2.2.2 Computational Methods Flashcards
Features that make a problem solvable by computational methods
- Identifying if a problem can be solved using computational methods is the first stage of problem solving.
- Problems can only be called computable if they can be solved within a finite, realistic amount of time.
- Some computable problems are impractical to solve due to the resources (processing power, speed and memory) or time they need.
Problem Recognition
- Stakeholders state what they require from the solution
- Information used to clearly define the problem and system requirements
Problem may be defined by considering:
- Strengths and weaknesses of current solution
- Inputs, outputs, stored data and volume of data
Problem Decomposition
- Problems are broken down into smaller problems until each subproblem can be represented as a self-contained subroutine
- Decomposition reduces problem complexity by splitting it up into smaller sections
- Enables programmers to find sections that can be implemented using pre-coded modules or libraries
- Makes the project easier to manage
- Teams can be assigned different modules depending on specialisms
- Modules can be designed, developed and tested individually before being combined
- Makes it possible to develop modules in parallel, therefore deliver projects faster
- Simplifies debugging process, as it is quicker to identify, locate and mitigate errors
Divide and onquer
Problem-solving technique that can be broken down into three parts:
Divide
- Halves the size of the problem with every iteration
Conquer
- Each subproblem is solved, often recursively
Merge
- Solutions to the subproblems are then recombined
Applied to problem-solving in quick sort, merge sort and binary search
Simplifies complex problems very quickly
The time complexity of algorithms that use divide and conquer is of the order
O(logn).
As divide and conquer mostly makes use of recursion, it faces the same problems that all recursive functions face: stack overflow will cause the program to crash and large programs are very difficult to trace.
Use of Abstraction
- Excessive details are removed to simplify a problem
- Problems may be reduced to form problems that have already been solved
- This allows pre-programmed modules and libraries to be used
- Levels of abstraction allow a complex project to be divided into simpler parts
- Levels can be assigned to different teams and details about other layers hidden
- Makes projects more manageable.
- Abstraction by generalisation used to group together sections with similar functionality
- Means segments can be coded together, saving time
- Abstraction is used to represent real-world entities with computational elements
Backtracking
- Problem-solving technique implemented using algorithms, often recursively
- Methodically builds a solution based on visited paths found to be correct
- If a path is found to be invalid, algorithm backtracks to the previous stage
- Depth-first graph traversals are an example of backtracking
Data Mining
- Technique used to identify patterns or outliers in large sets of data collected from a variety of sources, termed big data
- Spots trends or correlations between data which are not immediately obvious
- Insights from data mining can aid predictions about the future
- This makes data mining a useful tool in assisting business and marketing decisions
- However, as data mining often involves the handling of personal data, it is crucial that it is dealt with in accordance with the present legislation regarding data protection
Heuristics
- Non-optimal, ‘rule-of-thumb’ approach to problem-solving
- Used to find an approximate solution when the standard solution is unreasonably time-consuming or resource-intensive to find
- Solution found through using heuristics is not perfectly accurate or complete
- The focus is on finding a quick solution that is ‘good enough’ and heuristics provide a shortcut to this.

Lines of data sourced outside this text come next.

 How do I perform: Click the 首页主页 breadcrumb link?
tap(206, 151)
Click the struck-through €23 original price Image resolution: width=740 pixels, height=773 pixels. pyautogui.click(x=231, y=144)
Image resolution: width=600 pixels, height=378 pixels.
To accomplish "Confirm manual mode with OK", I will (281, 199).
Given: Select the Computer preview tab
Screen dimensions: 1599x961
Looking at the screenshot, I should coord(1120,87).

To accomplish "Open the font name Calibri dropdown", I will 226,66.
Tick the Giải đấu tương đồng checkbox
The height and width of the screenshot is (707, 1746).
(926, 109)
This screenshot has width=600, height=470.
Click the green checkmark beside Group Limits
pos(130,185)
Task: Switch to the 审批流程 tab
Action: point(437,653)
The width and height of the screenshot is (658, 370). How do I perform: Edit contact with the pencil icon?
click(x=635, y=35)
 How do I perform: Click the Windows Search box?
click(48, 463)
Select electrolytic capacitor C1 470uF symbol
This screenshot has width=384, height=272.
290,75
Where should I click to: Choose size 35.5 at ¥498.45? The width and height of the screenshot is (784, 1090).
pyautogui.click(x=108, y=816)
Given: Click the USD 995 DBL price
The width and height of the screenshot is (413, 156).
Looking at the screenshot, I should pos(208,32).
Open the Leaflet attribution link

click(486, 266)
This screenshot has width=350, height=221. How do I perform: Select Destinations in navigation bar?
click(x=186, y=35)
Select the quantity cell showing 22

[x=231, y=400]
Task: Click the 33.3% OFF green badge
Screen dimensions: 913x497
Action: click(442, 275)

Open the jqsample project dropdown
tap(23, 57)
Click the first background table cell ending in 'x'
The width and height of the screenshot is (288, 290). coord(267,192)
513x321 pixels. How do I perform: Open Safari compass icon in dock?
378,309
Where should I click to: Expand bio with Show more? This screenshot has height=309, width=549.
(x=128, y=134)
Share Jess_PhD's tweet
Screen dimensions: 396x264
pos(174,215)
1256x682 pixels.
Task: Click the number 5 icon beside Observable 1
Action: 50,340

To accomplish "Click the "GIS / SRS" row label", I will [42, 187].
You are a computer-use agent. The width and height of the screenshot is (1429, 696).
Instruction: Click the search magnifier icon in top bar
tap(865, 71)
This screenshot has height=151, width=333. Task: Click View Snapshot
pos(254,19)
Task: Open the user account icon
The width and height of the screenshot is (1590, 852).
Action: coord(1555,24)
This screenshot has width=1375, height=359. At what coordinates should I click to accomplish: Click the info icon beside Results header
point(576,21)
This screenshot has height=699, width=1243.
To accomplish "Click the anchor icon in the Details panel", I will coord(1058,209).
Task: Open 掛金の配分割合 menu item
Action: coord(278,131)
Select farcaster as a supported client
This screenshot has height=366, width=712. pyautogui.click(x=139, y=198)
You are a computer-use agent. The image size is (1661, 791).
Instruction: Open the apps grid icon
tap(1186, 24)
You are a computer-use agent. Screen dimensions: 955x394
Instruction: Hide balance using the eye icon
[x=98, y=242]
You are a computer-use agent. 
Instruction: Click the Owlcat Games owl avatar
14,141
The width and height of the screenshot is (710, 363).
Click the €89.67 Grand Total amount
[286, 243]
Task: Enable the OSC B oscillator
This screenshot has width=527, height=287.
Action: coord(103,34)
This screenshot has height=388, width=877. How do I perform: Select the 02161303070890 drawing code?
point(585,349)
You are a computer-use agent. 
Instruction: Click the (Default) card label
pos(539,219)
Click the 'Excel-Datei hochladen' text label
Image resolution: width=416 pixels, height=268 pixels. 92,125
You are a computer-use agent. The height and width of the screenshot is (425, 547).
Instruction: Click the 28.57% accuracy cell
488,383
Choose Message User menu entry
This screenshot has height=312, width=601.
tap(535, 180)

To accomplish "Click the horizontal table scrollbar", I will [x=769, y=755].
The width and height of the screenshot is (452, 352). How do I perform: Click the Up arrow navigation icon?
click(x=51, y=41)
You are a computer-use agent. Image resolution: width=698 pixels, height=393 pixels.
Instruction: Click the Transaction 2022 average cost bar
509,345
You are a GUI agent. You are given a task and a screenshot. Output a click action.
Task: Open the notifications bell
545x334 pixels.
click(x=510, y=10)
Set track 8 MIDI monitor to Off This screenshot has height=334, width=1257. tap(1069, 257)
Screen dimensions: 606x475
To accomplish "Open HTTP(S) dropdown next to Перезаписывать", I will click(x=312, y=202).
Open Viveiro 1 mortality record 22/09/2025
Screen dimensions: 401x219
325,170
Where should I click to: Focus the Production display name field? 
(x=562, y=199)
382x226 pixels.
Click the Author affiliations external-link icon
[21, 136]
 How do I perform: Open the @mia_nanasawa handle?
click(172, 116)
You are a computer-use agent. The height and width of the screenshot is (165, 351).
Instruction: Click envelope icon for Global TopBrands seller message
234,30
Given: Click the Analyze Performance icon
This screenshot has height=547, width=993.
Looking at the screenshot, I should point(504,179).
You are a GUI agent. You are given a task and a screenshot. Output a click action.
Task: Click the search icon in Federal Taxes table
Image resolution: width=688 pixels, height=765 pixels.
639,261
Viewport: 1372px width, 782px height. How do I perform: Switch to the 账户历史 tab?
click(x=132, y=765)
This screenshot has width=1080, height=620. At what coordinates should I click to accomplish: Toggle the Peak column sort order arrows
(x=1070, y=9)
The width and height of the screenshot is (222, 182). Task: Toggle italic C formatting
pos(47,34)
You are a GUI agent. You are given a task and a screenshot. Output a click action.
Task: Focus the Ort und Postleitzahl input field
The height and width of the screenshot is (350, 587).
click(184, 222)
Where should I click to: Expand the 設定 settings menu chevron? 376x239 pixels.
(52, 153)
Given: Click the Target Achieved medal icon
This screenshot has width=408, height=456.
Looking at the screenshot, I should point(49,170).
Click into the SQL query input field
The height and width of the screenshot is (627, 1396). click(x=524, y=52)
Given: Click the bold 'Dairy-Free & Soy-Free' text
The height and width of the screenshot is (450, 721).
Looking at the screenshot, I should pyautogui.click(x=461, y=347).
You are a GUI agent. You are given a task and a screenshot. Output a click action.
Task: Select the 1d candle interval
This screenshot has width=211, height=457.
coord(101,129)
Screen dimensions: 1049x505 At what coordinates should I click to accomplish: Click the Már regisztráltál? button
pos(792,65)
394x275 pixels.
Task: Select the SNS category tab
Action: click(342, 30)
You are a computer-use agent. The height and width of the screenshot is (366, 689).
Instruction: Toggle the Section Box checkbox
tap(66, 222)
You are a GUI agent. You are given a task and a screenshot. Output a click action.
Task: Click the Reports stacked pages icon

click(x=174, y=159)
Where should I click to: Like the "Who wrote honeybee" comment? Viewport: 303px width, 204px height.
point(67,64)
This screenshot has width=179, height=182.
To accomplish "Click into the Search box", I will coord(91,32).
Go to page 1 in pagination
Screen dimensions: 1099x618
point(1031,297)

- Used to provide estimations for intractable problems, shortest path-finding problems, machine learning and language recognition
Performance Modelling
- Performance modelling eliminates the need for true performance testing by providing mathematical methods to test a variety of loads on different operating systems.
- Provides cheaper, less time-consuming or safer method of testing applications
- Useful for safety-critical computer systems, where a trial run is not feasible
- The results of performance modelling can help companies judge the capabilities of a system, how it will cope in different environments and assess whether it is safe to implement.
Pipelining
- Process in which modules are divided into individual tasks, with different tasks being developed in parallel
- Enables faster project delivery
- Output of one process typically becomes the input of another
- Commonly used in RISC processors: different sections of the FDE cycle are performed simultaneously
Visualisation
- Data can be presented in a way that is easier for us to understand using visualisation.
- This makes it possible to identify trends that were not otherwise obvious, particularly amongst statistical data.
- Depending on the type of data, data may be represented as graphs, trees, charts and tables.
- Visualisation is another technique that is used by businesses to pick up on patterns which can be used to inform business decisions.